Thank you very much Terry. I found the application note that you provided extremely insightful, I even read it over with a teacher to understand the provided example (that I found to be a little unrelated to the rest of the document). I arrived at the end, after filtering the op amps using the methodology described in the document, with the same opamp that you suggested and that is on the implementation on the ADC datasheet, the THS4551. As for impedance matching, I was planning to compensate the ADC series resistance and parasitic capacitance using this method: .

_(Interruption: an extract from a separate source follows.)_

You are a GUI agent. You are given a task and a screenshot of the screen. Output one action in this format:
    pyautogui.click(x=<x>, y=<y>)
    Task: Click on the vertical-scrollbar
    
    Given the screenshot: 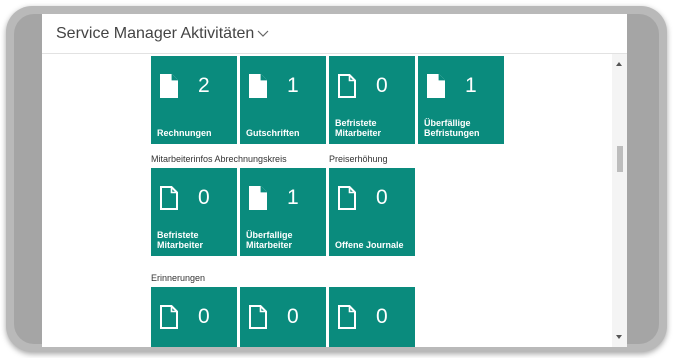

As for the FFT analyzer, it is the equipment I have at my lab, and I found that the manual is very insightful at describing a typical analog signal chain. Obviously reproducing all those relay-set gain stages is impractical for the scope of my project and the level of my habilities, but it is a nice reference. My plan is to have the input amplifier have a fixed 20dB gain and have the attenuators be selected manually like in the attatched picture . I plan on changing the values for the attenuators so that they have values from 0 to 40dB in 4 dB increments which will hopefully net me a -20dB to 20dB gain/attenuation from the input to the ADC.

As for The Art of Electronics, I actually own a physical copy of the third edition, it has helped with a bunch of different classes, but with the advent of the internet and stuff like that, it is often easy to forget that actual books exist.

I have one more question, however. On the application note you provided, (SLOA035D), it mentions at the beginning that it is possible for a single opamp to perform the amplification and the filtering. I am reading the MFB design application note, ¿Is it just setting the pass band gain to my desired 20dB in the equations provided?. Also, I assume that I do not need to impedance match to the input of the ADC but I do need to match to the signal source... ¿Am I correct?

Cheers, Luca

[Kleinstein]

For an ADC with such high resolution and dynamic range there is little need to adjust the gain in very fine steps. There are usually 1 or 2 spare bits anyway. A fine adjustable gain is something for a low resolution (e.g. 8 bit) system. So Gain/attenuation steps of some 20 dB, should likely be enough. Usually DMMs use 1:10 range steps (20 dB), while a scope with a mire limited resolution is more 1:3:10 or 1:2:5:10  ranges and thus 10 or around 6 dB steps.

I think the input may want a bit more care with the protection.

The ADCs usually want a rather low impedance drive and thus no impedance matching. For the input it depends and both cases can make sense: either a rather high impedance, similar to the 1 M scope inputs or impedance matching to the cables (e.g. 50 ohm). Impedance matching helps with the high frequencies, if the cable lenght is no longer much (e.g. > 50 x)  shorter than the wavelength, but it can limit the overall low frequency accuracy. For 100-500 kHz I would normally prefer high impedance. 50 Ohm matching is a thing for > 20 MHz mainly.